Give back exactly the lines of the data below, starting with the line that has "You are a computer-use agent." and going on through the line that has "Instruction: Click the".
(RECORDS)
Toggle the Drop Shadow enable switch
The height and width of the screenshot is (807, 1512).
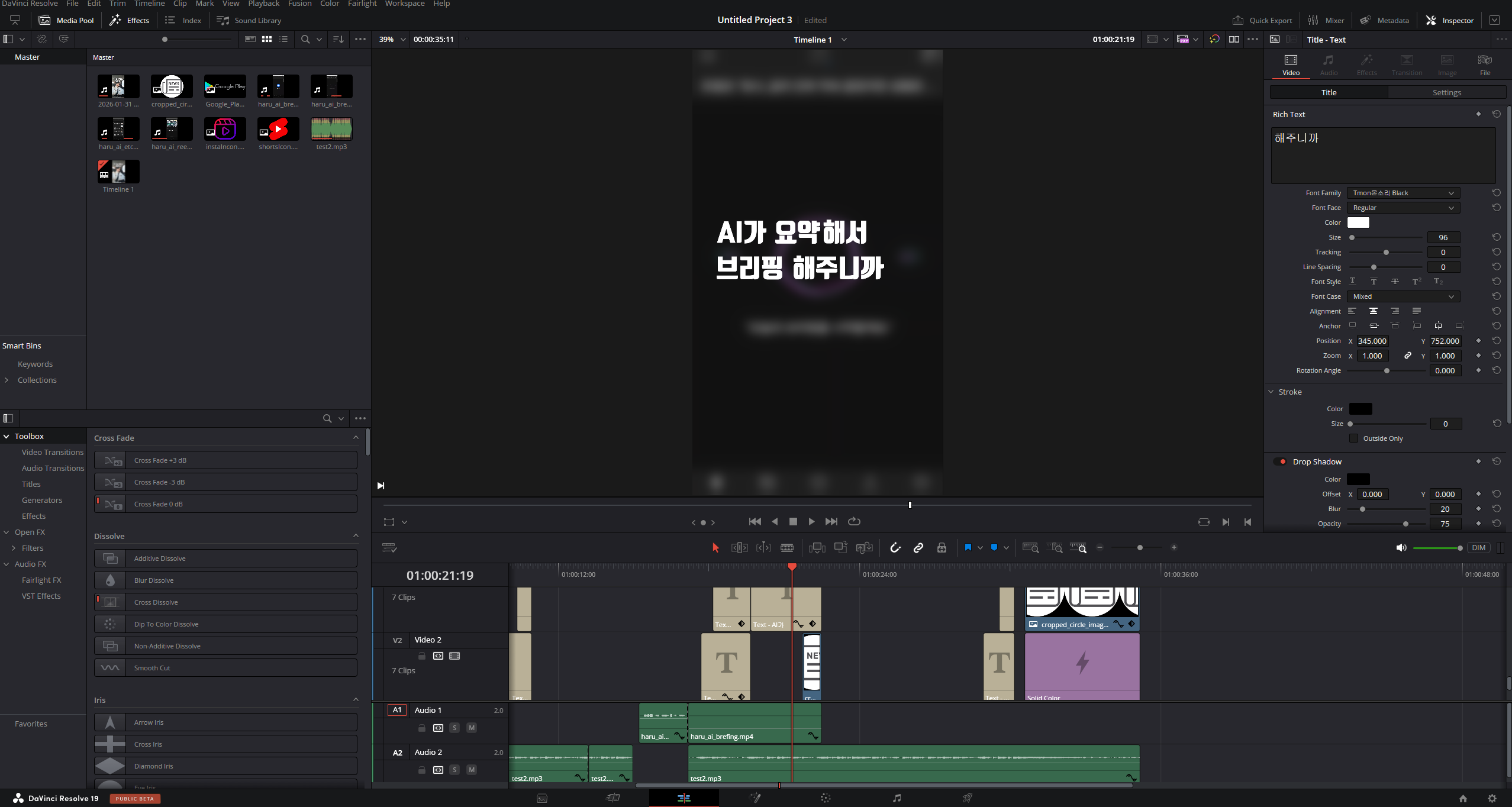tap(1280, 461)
(End RECORDS)
(RECORDS)
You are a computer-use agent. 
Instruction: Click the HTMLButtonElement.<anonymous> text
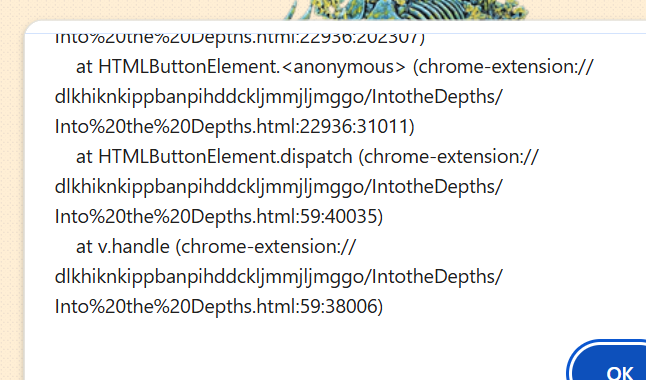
(End RECORDS)
ANSWER -
You are a computer-use agent. 
Instruction: Click the HTMLButtonElement.<anonymous> text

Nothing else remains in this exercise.